Search the listing below for "game". Copy each matching line.

--- Records provided ---

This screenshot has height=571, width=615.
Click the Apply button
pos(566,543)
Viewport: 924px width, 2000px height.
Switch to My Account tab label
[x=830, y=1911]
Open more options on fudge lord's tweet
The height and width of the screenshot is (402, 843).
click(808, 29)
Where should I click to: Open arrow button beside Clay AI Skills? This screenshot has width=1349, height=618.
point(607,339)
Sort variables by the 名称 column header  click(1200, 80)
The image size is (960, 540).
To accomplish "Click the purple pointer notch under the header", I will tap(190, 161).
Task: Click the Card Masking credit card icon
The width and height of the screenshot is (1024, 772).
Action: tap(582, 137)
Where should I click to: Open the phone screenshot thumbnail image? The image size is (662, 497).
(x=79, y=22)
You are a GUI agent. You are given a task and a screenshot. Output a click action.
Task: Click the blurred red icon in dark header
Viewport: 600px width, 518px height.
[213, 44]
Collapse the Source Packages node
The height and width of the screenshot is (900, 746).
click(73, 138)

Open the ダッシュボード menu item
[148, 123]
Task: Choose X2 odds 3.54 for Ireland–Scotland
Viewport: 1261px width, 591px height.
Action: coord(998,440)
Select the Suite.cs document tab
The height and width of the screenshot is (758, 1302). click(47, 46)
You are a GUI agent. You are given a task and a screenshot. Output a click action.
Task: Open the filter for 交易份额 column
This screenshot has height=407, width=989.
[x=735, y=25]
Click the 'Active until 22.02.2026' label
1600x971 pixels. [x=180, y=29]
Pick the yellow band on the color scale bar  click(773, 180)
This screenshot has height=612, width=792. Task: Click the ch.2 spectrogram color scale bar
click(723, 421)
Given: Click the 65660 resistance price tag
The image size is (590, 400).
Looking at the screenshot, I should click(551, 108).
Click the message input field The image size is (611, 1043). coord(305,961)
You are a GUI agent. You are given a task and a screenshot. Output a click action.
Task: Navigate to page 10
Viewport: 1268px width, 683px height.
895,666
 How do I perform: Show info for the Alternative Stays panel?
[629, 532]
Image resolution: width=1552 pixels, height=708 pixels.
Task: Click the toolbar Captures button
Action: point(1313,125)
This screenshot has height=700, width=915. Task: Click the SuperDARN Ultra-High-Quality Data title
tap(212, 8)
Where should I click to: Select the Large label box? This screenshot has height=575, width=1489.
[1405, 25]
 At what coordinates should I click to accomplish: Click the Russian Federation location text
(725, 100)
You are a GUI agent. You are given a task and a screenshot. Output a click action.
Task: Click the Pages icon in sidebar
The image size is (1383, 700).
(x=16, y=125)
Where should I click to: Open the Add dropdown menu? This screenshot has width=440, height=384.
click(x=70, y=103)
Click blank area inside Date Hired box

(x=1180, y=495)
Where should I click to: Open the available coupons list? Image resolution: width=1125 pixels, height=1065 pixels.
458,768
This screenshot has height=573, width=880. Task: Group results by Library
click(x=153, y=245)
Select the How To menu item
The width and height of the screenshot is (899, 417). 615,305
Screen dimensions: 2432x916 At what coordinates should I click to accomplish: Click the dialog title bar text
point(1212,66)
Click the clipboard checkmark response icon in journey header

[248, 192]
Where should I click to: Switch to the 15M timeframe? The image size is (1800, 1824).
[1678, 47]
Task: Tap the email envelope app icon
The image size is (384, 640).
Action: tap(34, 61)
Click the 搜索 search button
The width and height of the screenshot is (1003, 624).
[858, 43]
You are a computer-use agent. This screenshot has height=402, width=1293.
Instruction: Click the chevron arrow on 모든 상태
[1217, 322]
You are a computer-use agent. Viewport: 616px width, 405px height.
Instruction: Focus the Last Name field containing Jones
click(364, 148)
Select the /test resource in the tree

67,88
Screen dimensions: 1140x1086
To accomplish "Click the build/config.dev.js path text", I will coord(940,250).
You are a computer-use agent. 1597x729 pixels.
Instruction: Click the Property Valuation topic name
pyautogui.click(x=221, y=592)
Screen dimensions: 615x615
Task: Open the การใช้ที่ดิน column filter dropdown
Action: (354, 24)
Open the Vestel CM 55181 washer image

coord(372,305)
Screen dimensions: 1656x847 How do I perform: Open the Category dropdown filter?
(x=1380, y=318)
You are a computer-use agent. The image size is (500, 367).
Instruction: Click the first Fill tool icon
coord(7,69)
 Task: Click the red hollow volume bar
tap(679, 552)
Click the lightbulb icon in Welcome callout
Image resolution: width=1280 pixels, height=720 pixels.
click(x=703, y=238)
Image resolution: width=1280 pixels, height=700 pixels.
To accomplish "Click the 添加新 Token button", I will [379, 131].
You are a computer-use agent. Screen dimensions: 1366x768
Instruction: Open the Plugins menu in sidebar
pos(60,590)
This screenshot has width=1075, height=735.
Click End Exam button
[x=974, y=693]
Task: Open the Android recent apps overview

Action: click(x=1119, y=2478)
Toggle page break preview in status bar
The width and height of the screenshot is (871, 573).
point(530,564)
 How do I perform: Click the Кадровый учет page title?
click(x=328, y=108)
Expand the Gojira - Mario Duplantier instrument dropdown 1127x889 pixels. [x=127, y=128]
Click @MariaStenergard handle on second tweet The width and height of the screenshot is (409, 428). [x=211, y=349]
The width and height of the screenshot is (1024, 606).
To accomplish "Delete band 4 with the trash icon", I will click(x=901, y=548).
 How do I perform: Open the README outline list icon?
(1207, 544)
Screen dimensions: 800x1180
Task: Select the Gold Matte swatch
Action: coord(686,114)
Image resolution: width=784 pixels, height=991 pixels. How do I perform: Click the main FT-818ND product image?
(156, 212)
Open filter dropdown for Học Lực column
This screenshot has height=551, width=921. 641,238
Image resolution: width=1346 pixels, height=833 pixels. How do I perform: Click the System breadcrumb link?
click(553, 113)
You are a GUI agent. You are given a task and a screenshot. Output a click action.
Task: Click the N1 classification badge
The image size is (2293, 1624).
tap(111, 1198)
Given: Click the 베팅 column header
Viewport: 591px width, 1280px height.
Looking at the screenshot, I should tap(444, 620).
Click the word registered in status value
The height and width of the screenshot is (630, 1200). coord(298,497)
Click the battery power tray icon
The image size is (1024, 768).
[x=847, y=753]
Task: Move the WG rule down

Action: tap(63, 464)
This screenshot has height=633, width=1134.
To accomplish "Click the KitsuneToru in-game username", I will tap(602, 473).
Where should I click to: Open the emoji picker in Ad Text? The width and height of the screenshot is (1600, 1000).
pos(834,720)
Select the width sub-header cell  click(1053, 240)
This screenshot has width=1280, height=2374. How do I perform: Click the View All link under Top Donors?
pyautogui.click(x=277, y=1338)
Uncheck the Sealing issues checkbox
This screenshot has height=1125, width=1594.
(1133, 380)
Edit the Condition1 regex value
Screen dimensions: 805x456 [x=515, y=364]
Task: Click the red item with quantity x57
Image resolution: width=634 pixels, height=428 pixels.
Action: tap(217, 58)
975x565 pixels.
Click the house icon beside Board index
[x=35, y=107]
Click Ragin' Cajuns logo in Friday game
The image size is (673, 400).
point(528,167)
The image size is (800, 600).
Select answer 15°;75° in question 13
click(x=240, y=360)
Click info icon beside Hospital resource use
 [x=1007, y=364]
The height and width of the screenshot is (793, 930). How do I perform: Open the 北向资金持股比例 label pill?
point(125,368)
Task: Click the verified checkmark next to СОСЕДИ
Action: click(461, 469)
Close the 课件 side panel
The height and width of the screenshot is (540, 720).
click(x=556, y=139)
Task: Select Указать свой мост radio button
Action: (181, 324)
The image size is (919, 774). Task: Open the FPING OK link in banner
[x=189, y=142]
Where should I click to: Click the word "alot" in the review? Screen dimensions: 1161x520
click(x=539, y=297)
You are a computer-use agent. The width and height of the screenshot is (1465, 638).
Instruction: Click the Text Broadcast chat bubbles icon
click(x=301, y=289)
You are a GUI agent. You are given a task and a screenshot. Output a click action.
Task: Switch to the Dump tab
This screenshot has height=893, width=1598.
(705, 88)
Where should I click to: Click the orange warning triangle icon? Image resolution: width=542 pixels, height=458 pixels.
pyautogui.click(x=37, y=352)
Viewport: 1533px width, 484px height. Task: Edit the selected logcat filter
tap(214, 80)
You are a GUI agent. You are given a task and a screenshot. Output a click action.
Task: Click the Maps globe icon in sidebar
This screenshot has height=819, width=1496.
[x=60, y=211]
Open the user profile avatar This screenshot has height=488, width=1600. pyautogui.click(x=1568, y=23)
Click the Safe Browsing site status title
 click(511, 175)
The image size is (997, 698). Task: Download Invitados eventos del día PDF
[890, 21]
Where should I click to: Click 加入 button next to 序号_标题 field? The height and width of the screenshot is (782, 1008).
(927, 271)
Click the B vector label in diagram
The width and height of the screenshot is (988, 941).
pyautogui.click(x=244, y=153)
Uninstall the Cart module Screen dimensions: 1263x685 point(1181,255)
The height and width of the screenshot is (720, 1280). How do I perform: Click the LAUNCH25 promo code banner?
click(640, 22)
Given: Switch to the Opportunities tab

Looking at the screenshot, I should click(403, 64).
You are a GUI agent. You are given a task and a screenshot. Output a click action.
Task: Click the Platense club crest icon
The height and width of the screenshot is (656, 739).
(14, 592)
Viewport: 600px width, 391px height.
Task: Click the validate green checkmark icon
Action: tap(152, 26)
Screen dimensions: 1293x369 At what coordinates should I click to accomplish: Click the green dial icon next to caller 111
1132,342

---

» Response to the task
To accomplish "Click the KitsuneToru in-game username", I will tap(602, 473).
Click Ragin' Cajuns logo in Friday game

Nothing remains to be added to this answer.